What the exercise asks:
All records below must be written out exactly, with the pictures excluded.

== Provided data ==

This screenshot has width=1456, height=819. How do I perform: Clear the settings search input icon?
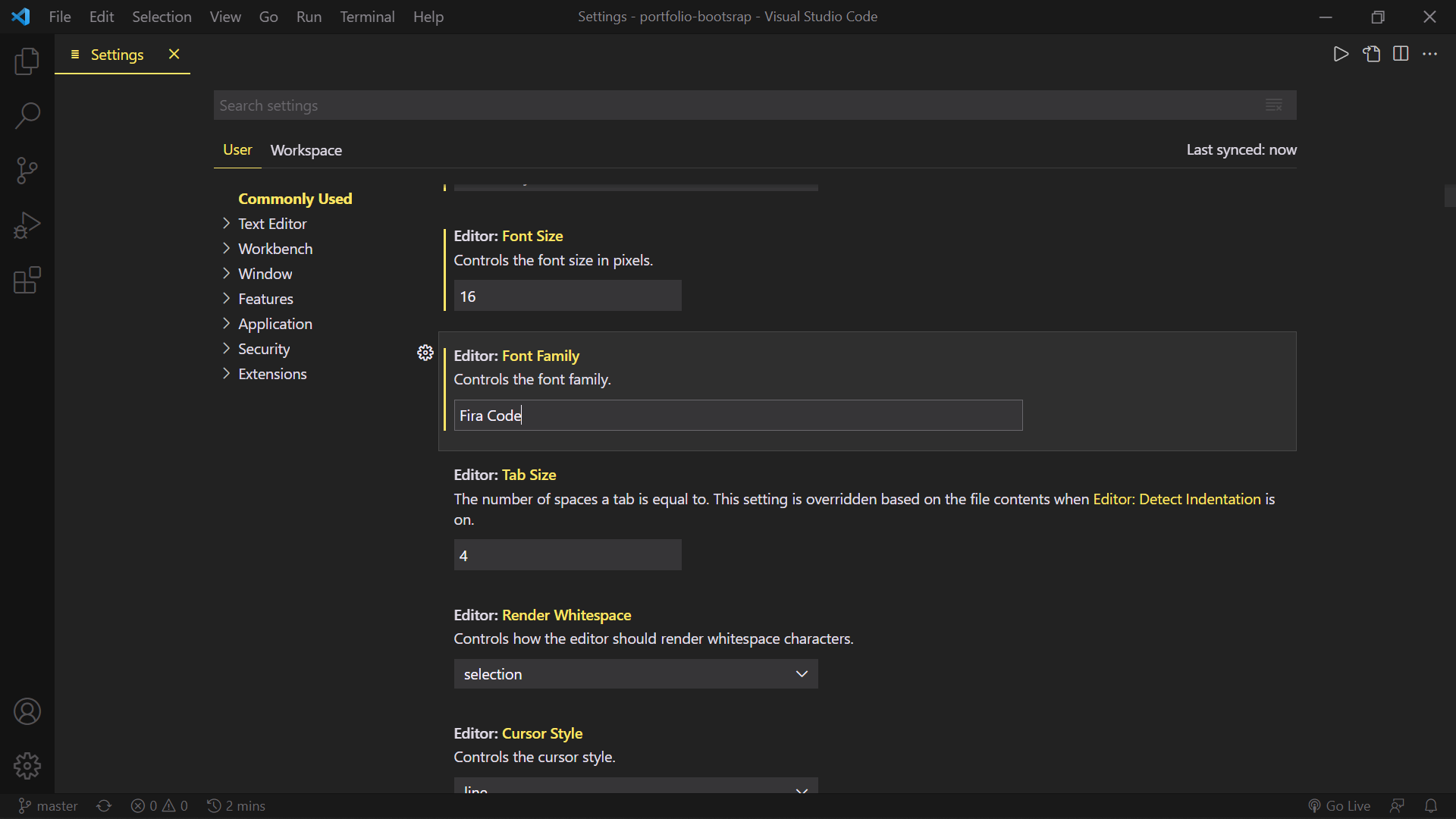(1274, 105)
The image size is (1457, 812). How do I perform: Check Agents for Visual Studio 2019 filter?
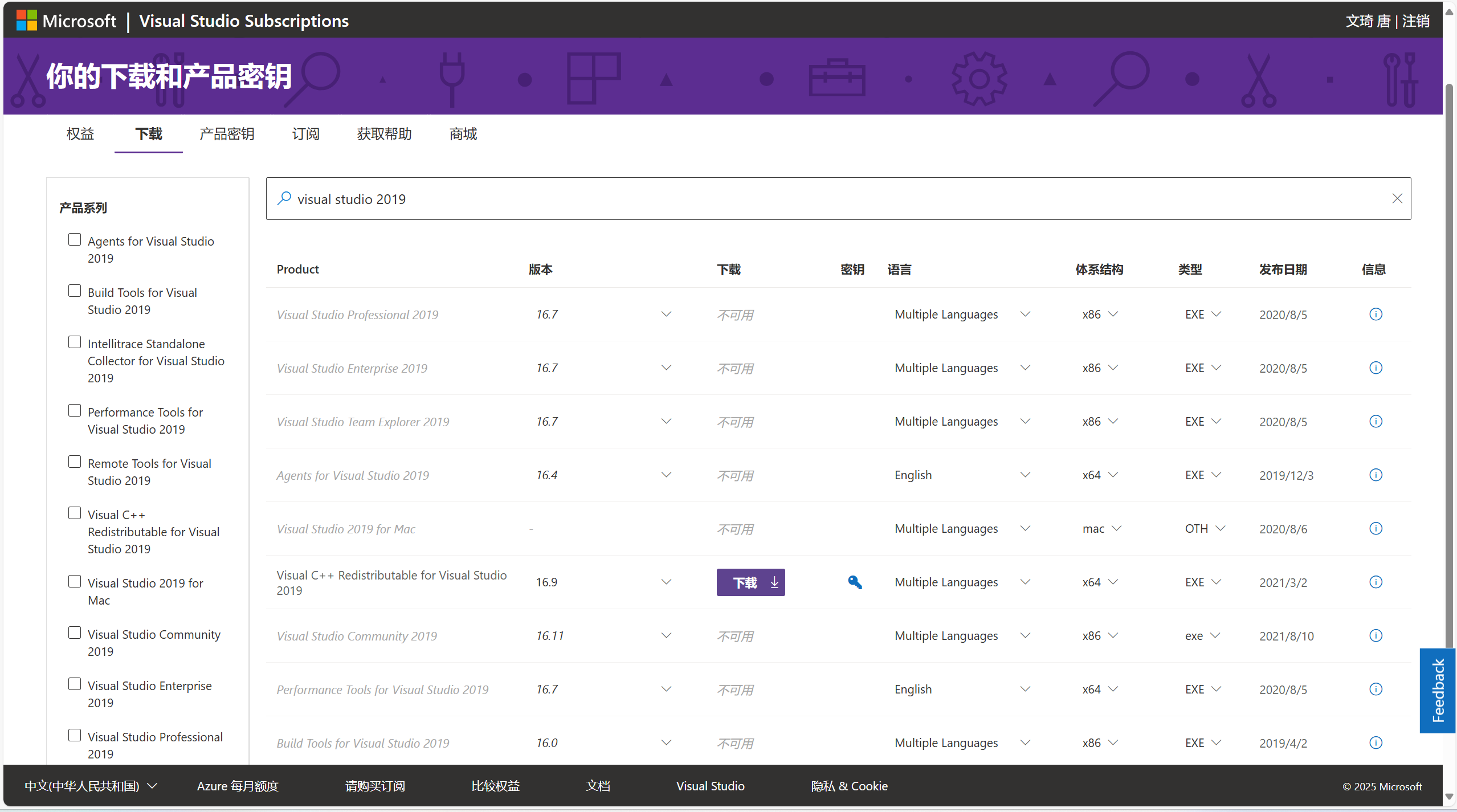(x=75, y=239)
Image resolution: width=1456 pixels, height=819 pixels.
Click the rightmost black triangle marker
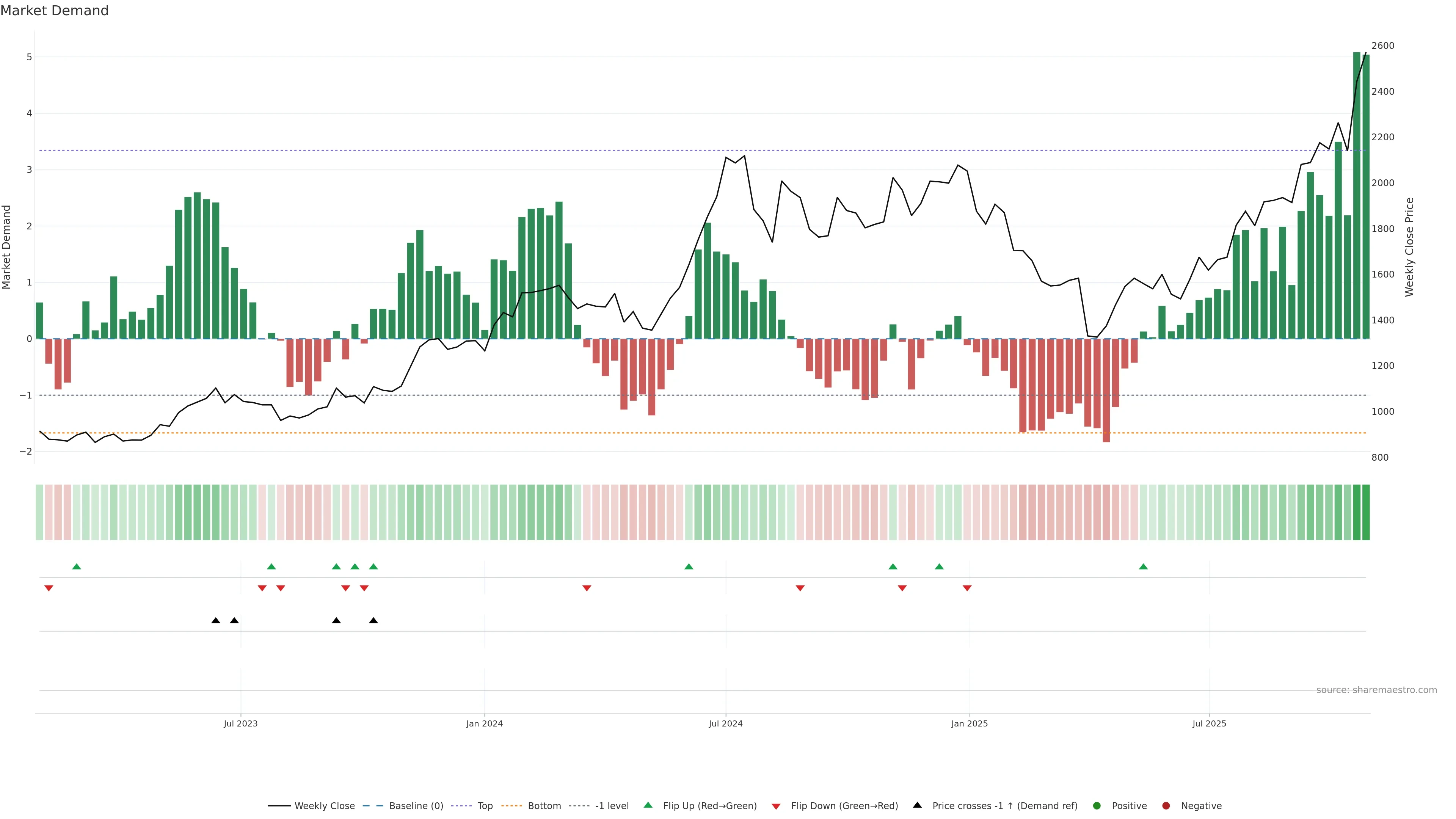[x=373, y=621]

===

Output:
This screenshot has width=1456, height=819. How do I perform: Clear the settings search input icon?
(1274, 105)
The image size is (1457, 812). How do I perform: Check Agents for Visual Studio 2019 filter?
(x=75, y=239)
Image resolution: width=1456 pixels, height=819 pixels.
Click the rightmost black triangle marker
[x=373, y=621]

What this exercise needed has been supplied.